## EXERCISE PROMPT
Only the lines from the one containing "Viewport: 409px width, 282px" through the end of the entries should be returned, exactly as they are, with the pictures omitted.

## SOURCE DATA
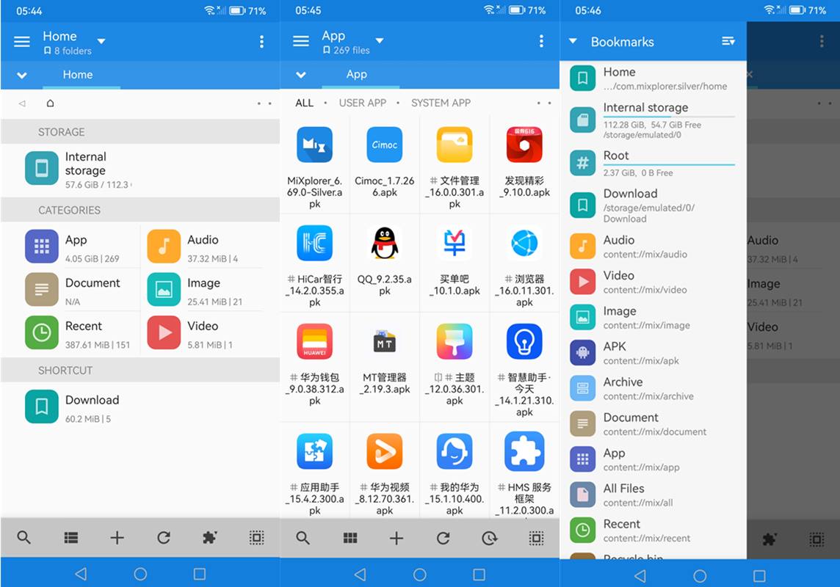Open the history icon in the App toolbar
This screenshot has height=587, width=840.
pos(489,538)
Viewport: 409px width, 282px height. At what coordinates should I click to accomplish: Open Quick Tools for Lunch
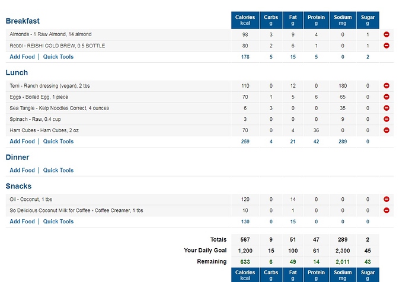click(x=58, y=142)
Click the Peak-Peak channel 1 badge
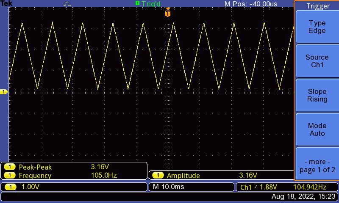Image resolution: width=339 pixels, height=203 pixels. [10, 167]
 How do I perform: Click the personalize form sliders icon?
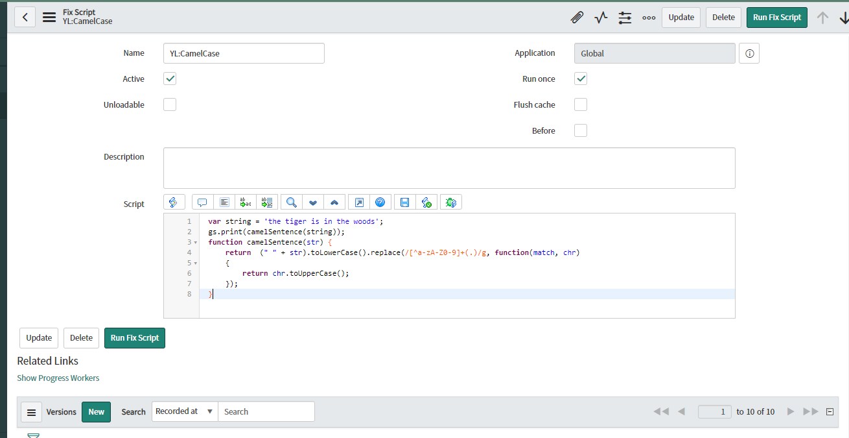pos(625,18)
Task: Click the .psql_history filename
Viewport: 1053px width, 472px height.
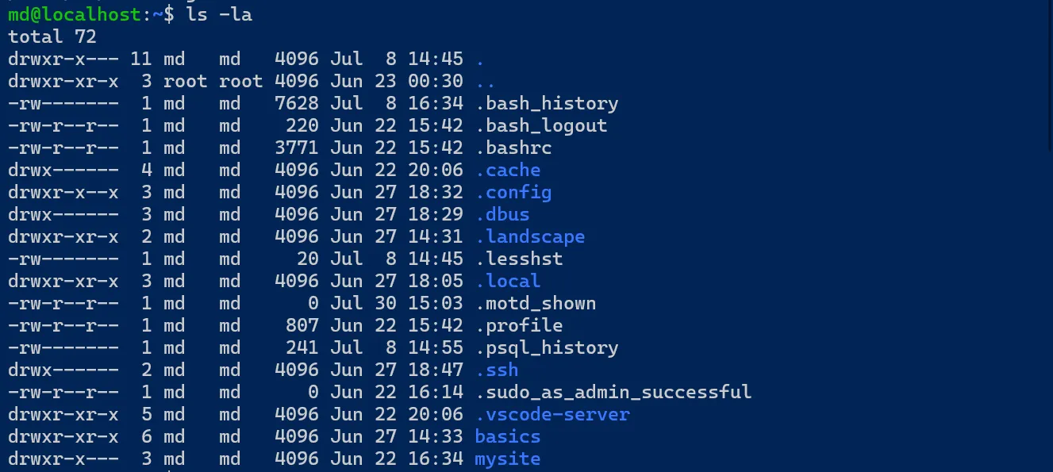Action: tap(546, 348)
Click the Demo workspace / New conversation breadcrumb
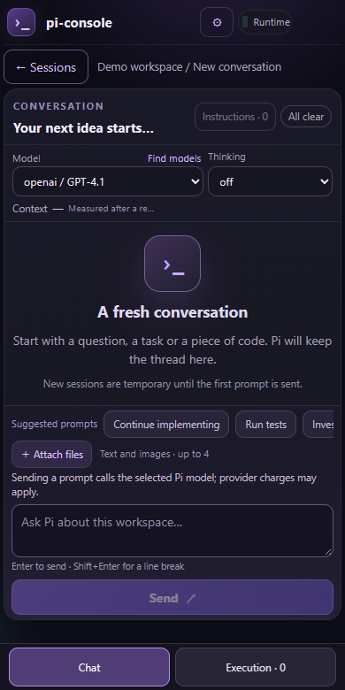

## RESULT OF THE TASK
Viewport: 409px width, 282px height. At what coordinates should I click to accomplish: Open Quick Tools for Lunch
click(x=58, y=142)
Click the Peak-Peak channel 1 badge
Image resolution: width=339 pixels, height=203 pixels. [10, 167]
 How do I perform: Click the personalize form sliders icon?
pos(625,18)
Task: Click the .psql_history filename
Viewport: 1053px width, 472px height.
Action: tap(546, 348)
Click the Demo workspace / New conversation breadcrumb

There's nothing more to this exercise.